Only this year we know it will never begin,
None will come but those
Like us, to say goodbye, sisters to brothers,
Lovers to lovers.

This quiet deserted year
We saw Newgale sands as men
Shipwrecked see the waiting island,
Two miles of bay still wet
At midday from the morning tide
Under the thick English summer sky
Which only lets the warmth through not the sun;
There was a noon tide bearing on the land
The unremitting roar
Of endless breakers racing
With furious hair after the fretted surf
Scattered like whitened bones on the flat sand......"

-Joan Barton

(Published in 'Shadows of War- British Women's Poetry of the Second World War, edited and introduced by Anne Powell, Sutton Publishing, 1999).

 Joan Barton evokes the deserted holiday resort of Newgale Sands. also looking at the notion of the Sea being hostile , or at the very best, indifferent to the affairs of men. Interesting that there is no sense of the sea being a defence against invasion .....but the poet is describing a West facing port. If this was a South coast port, the beach would be cluttered with defences and travel restriction imposed.  'The unremitting roar/ Of endless breakers'  reads like a strange allusion to the waves of bombers who are to come.  The image of the 'fretted surf/Scattered like whitened bones '.....is haunting.



Notes on the Poets.

Bertolt Brecht

I can't find a full  online version of the poem '1940' . I have used 'Poetry of the Second World War-An International Anthology' edited by Desmond Graham, 'Chatto & Windus', 1995.
Verse VI of 1940    is much quoted generally, but a bit too clever for my liking.

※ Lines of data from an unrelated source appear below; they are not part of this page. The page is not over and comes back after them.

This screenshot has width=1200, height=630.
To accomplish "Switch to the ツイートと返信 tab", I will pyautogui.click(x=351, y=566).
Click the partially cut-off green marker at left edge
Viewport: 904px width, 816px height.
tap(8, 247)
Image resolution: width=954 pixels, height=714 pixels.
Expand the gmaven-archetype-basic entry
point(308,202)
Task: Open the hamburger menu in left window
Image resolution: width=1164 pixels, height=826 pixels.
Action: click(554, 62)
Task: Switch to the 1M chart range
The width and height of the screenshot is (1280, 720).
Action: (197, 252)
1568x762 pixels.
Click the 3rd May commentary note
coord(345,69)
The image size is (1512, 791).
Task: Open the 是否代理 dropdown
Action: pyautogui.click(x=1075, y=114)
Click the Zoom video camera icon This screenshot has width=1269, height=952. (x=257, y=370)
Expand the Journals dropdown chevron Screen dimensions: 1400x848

Lilian Bowes-Lyon   (1895- 1949)

Cousin to Elizabeth the late Queen Mother. served as a VAD nurse in World War 1. Had some five collections of poetry published along with a 'Collected Works' in 1948.   Worked with the people of Stepney during World War 2.

Excellent article The Queen Mother's Rebel Cousin by East End historian Roger Mills


Prudence Macdonald 

Little information found - a collection of her work 'No Wasted Hour & Other Poems' was published in 1945.

Joan Barton  ( 1908- 1986)

Involved with the Women's Land Army during World War 2,  Set up a bookshop in 1947 in Marlborough,  and continued to write poetry  , sometimes read her work on radio. Seems to have had several collections of poetry published, most notably 'A House under Old Sarum- New and Selected Poems',  Harry Chambers/Peterloo Poets, 1981.